States Stand Up for Migratory Birds

Defenders of Wildlife
Wild Without End
Published in
4 min readSep 27, 2018

Earlier this month, eight states — New York, California, Illinois, Maryland, New Jersey, New Mexico, Oregon, and Massachusetts — filed a lawsuit arguing that the Trump administration’s efforts to undercut a key conservation law are illegal and should be overturned. The law in question, the Migratory Bird Treaty Act (MBTA), was enacted in 1918 in the wake of the extinction of two once-common species, the passenger pigeon and Carolina parakeet, and the sharp decline in numbers of herons, egrets, cranes, and other species. With this lawsuit, these eight states, which span every migratory bird flyway in the lower 48, are standing up for birds and the MBTA’s critical importance in protecting state interests.

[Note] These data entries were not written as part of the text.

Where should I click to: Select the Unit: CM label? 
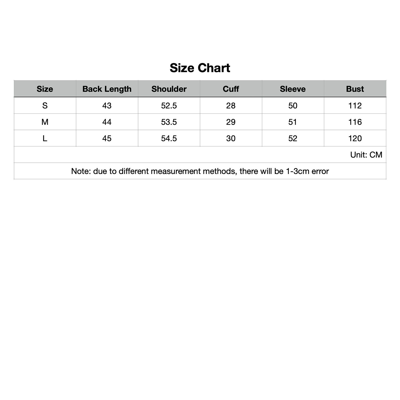tap(366, 155)
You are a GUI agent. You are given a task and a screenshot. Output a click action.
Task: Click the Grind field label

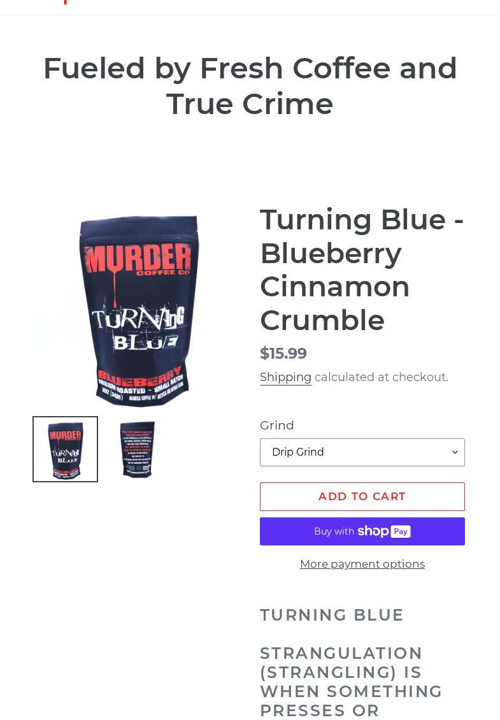point(277,425)
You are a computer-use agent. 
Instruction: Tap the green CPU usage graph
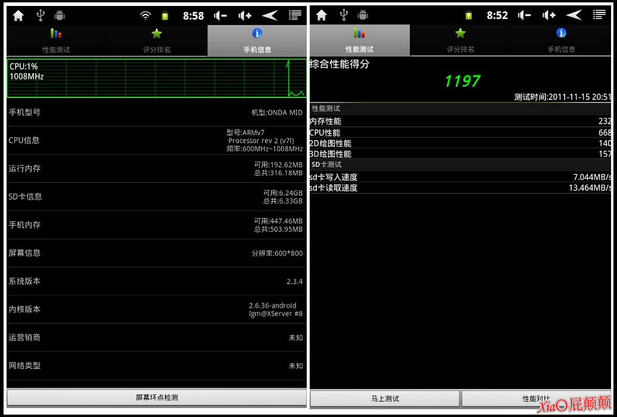click(x=156, y=78)
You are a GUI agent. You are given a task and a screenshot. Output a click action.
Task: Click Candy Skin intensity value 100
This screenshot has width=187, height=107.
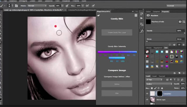pyautogui.click(x=123, y=61)
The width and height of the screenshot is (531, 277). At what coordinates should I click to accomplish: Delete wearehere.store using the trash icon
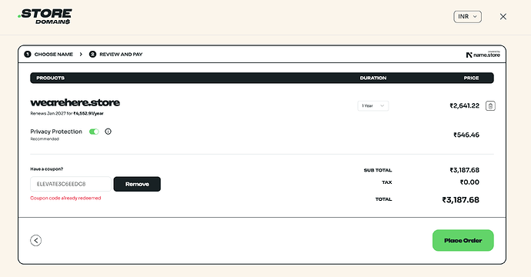490,106
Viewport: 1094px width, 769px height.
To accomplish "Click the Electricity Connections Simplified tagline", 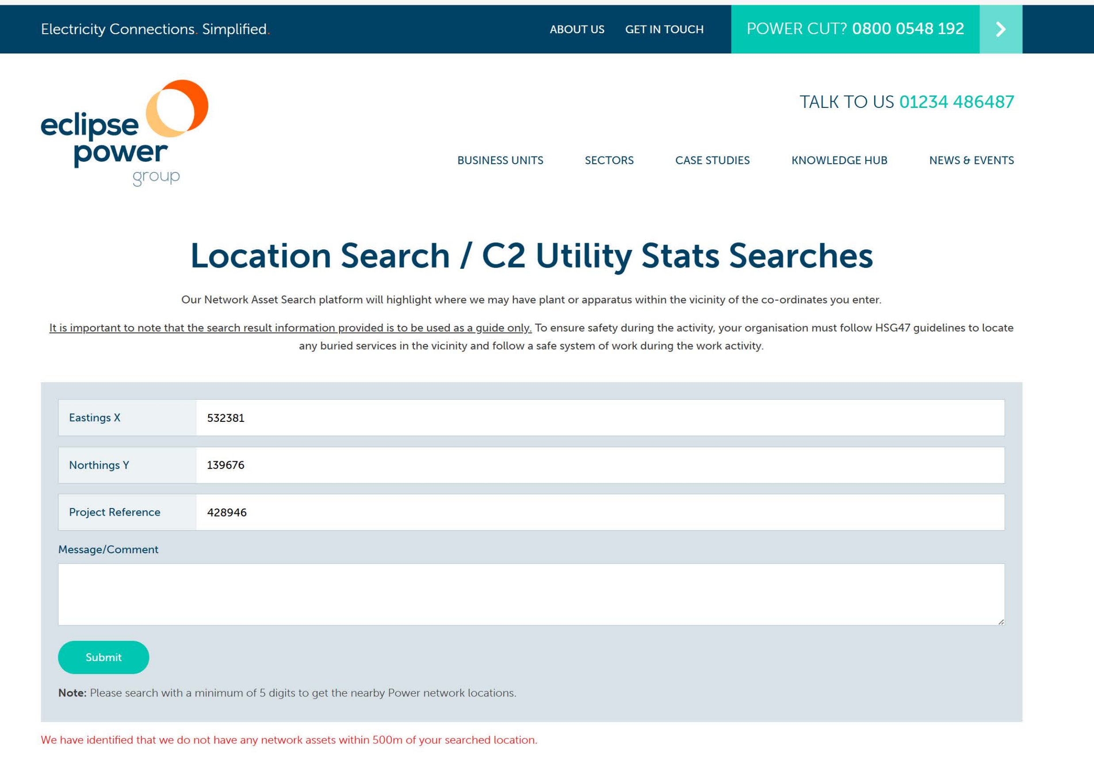I will (155, 30).
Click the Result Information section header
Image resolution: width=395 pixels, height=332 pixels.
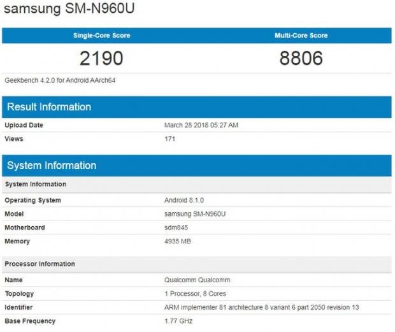(49, 106)
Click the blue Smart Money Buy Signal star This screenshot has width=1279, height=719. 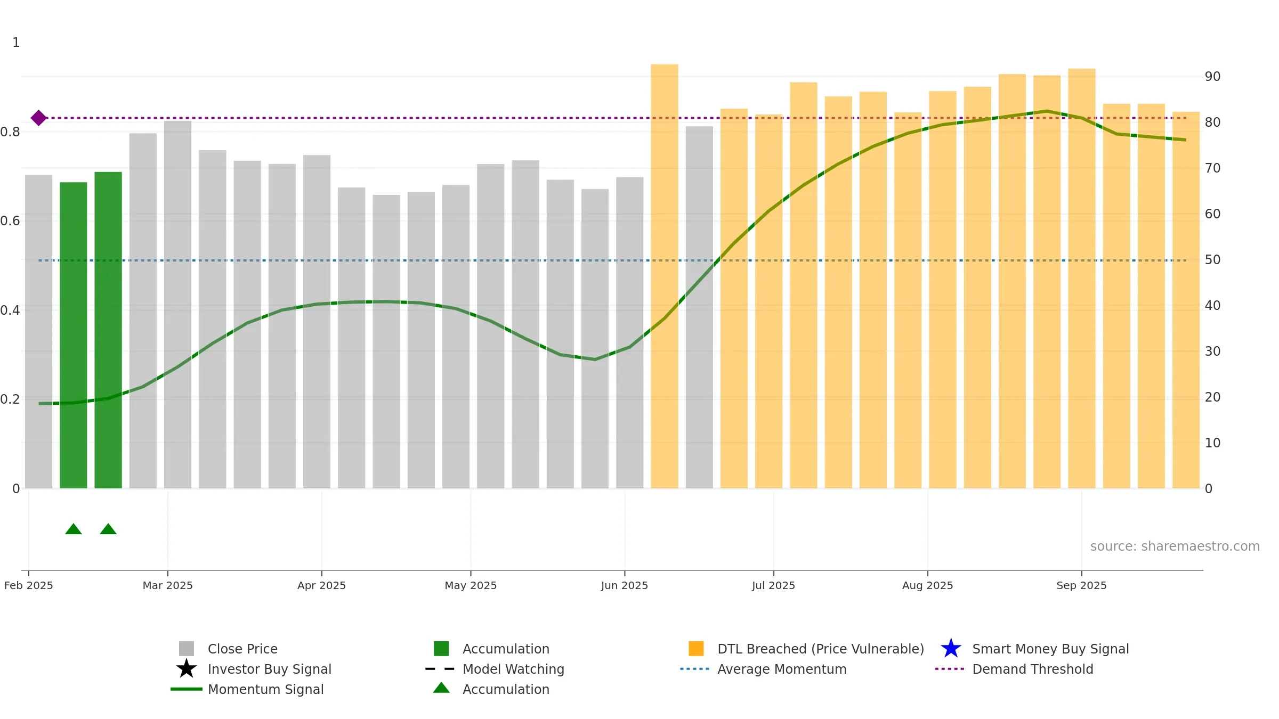951,648
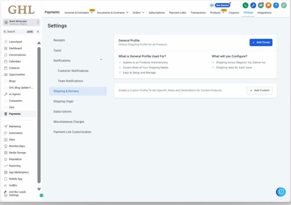291x205 pixels.
Task: Open the chat support widget icon
Action: click(281, 192)
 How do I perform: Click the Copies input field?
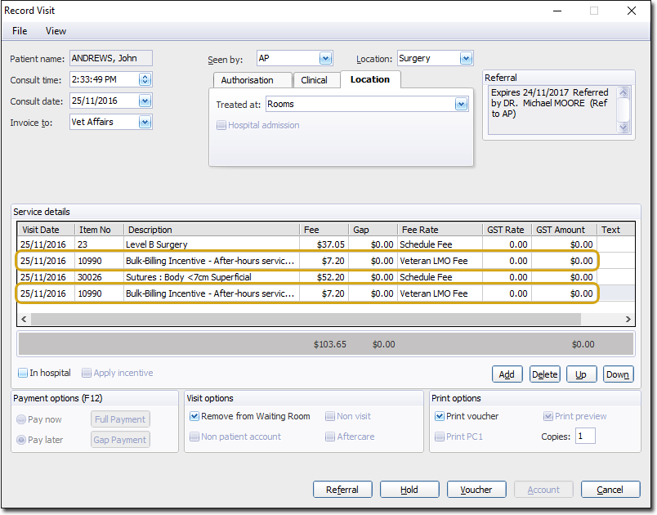click(x=585, y=437)
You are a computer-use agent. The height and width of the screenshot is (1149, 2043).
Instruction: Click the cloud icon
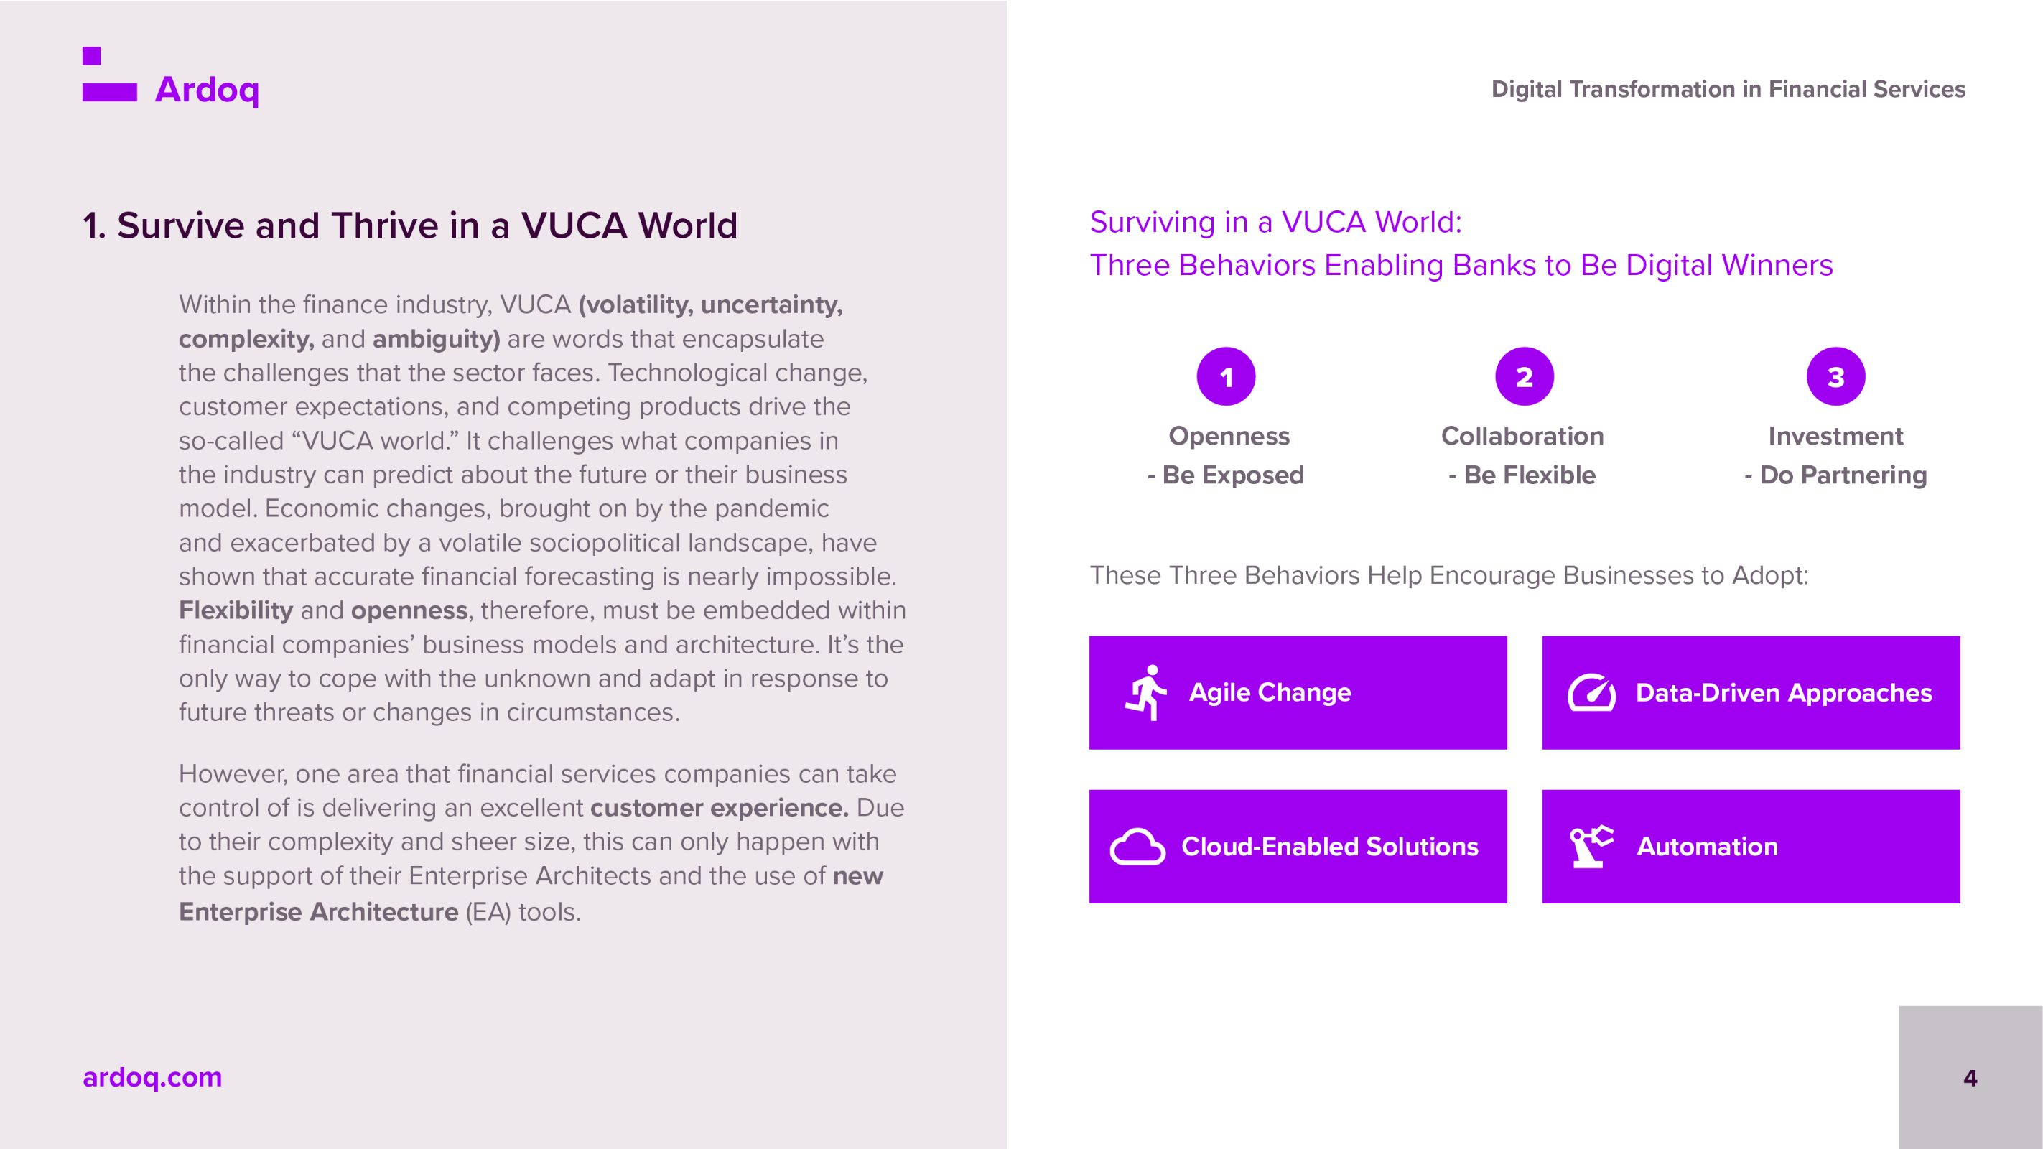coord(1136,847)

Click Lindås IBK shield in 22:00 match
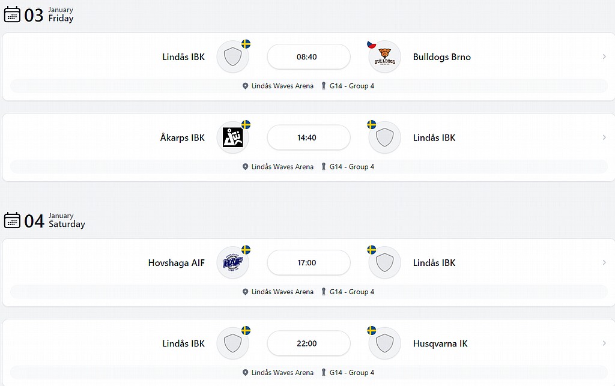tap(232, 343)
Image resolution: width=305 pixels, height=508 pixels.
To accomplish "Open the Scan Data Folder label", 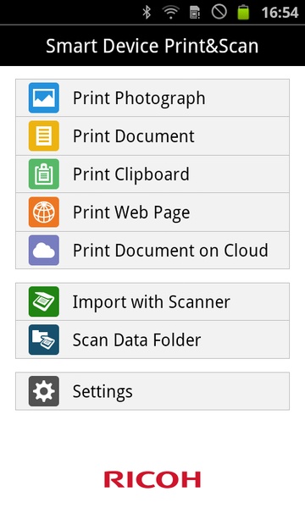I will click(136, 340).
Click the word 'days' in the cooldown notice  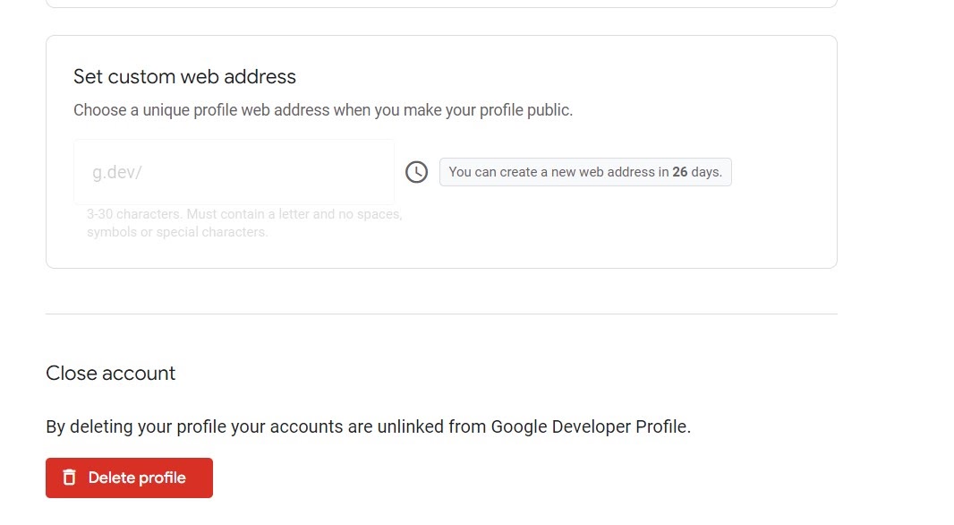(x=705, y=172)
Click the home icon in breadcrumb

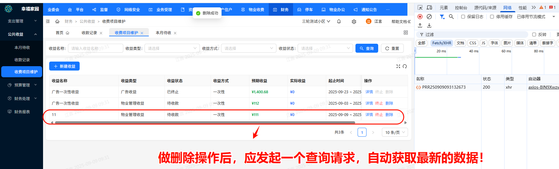click(x=57, y=22)
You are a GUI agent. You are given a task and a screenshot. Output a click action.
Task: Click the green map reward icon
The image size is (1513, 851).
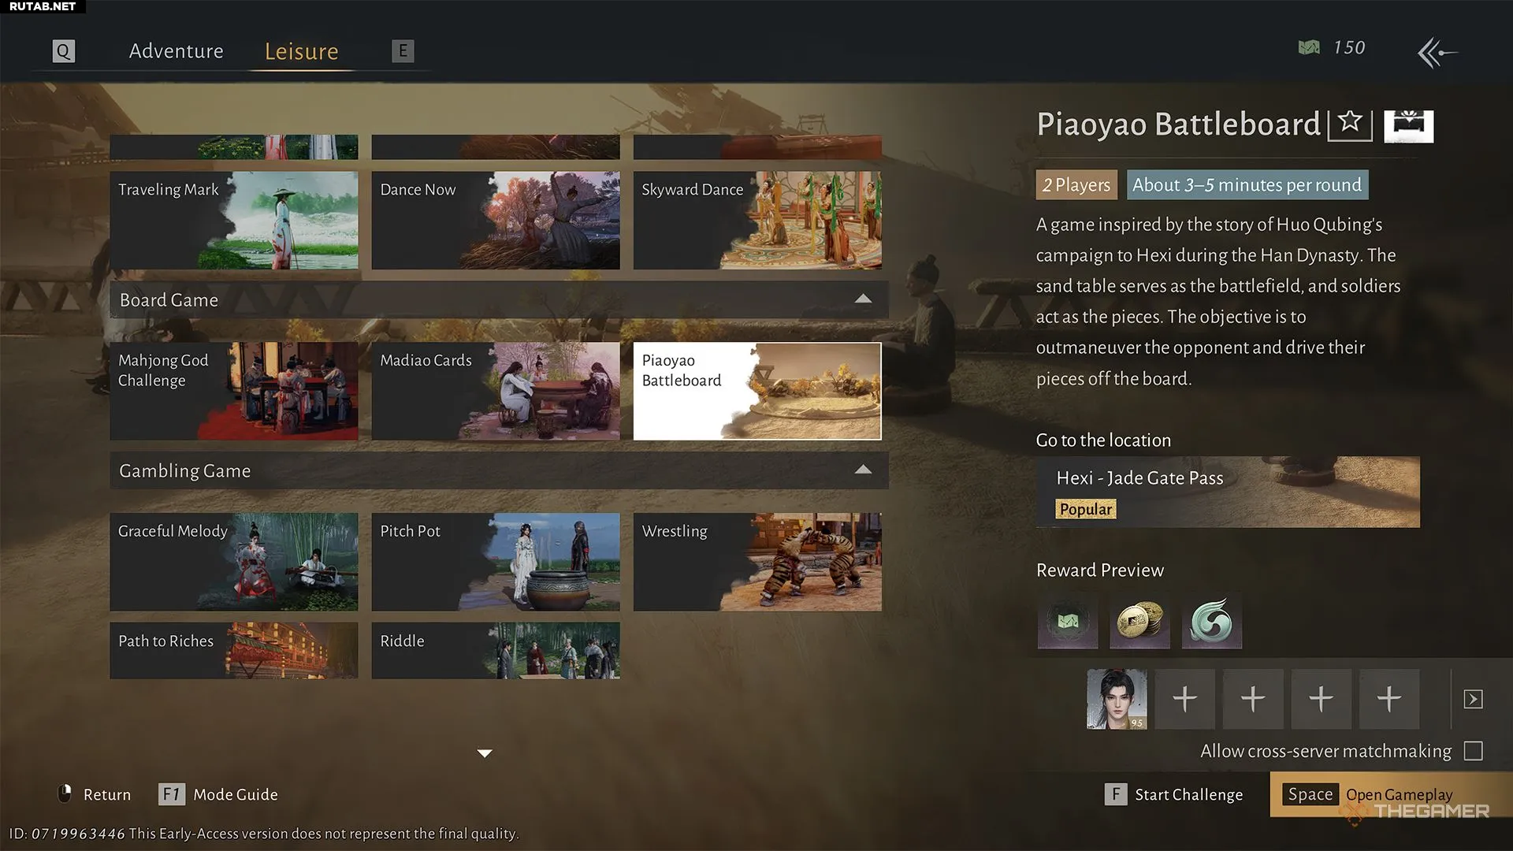tap(1068, 621)
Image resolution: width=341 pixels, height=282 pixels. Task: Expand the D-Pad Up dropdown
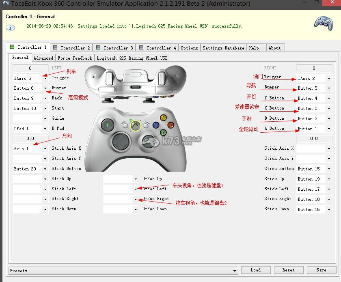(136, 179)
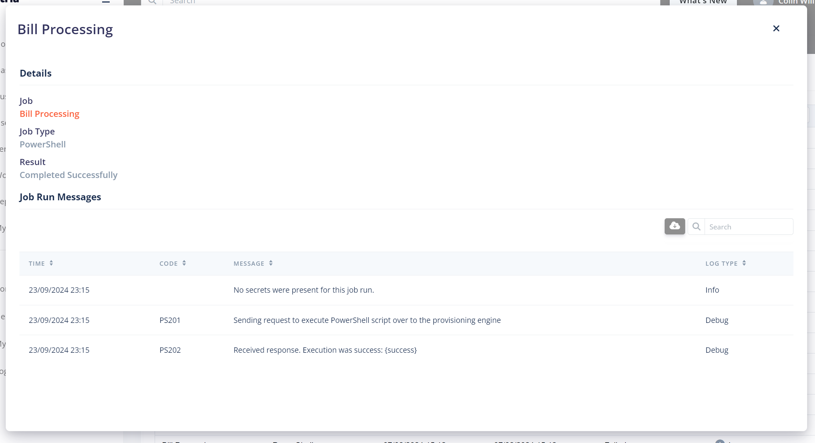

The MBTA regulates not only direct and intentional killing of birds via shooting and trapping, but also “incidental take” — that is, unintentional but predictable and avoidable killing — such as electrocution from a power line or asphyxiation in an oil pit. For example, more than 1 million birds were killed in the four years following the 2010 BP Deepwater Horizon oil spill. BP paid $100 million in fines under the MBTA — crucial dollars for cleanup and habitat restoration efforts along the Gulf Coast. The MBTA’s incidental take authority has also been the impetus for several industry sectors, including longline fisheries, oil and gas operations, pesticide applicators, electrical transmission, communication towers and wind energy, to work with the U.S. Fish and Wildlife Service to develop common-sense, cost-effective practices to reduce bird mortality.

Alas, the Trump administration has other ideas; namely that it can ignore decades of legal precedent, and common-sense protections for birds and instead cater to the whims of certain industrial interests who are disinclined to conserve bird species. In December 2017, the Department of the Interior issued a “solicitor’s opinion” (an official statement of how the department interprets a law) asserting that “the MBTA does not prohibit incidental take” and therefore only applies to “direct and affirmative purposeful actions” that kill birds (like shooting). This move basically tells companies that they can kill birds with impunity, as long as they don’t do so “purposefully.” It thus removes all incentive to continue developing and implementing common sense practices to prevent bird deaths, like putting nets over oil evaporation pits or bird diverters on power lines. Shockingly, under this new interpretation, BP would not have paid a single penny in 2010 under the MBTA. Seventeen former Interior officials condemned the new opinion, highlighting the MBTA’s successful history of reducing “gross negligence by companies that simply do not recognize the value of birds to society or the practical means to minimize harm.”

We are heartened by the fact that these eight states — representing more than 100 million Americans — are taking legal action to protect birds. The recently filed states’ lawsuit emphasizes just how important the issue is, and how far out of legal bounds Secretary Zinke’s Interior Department is in its interpretation of the law. The states’ suit aligns with litigation filed by Defenders of Wildlife and several other conservation organizations in May and contends that the new interpretation should be overturned because it runs contrary to “previous longstanding interpretation of the [MBTA] and decades of consistent application of that interpretation.” The states also declare that the new policy “harms the States’ sovereign, ecological and economic interests” due to the importance of healthy bird populations to pollination, insect and rodent control, and a “multi-billion-dollar wildlife watching industry.”

The cases will be heard in the Southern District of New York at a to-be-determined date.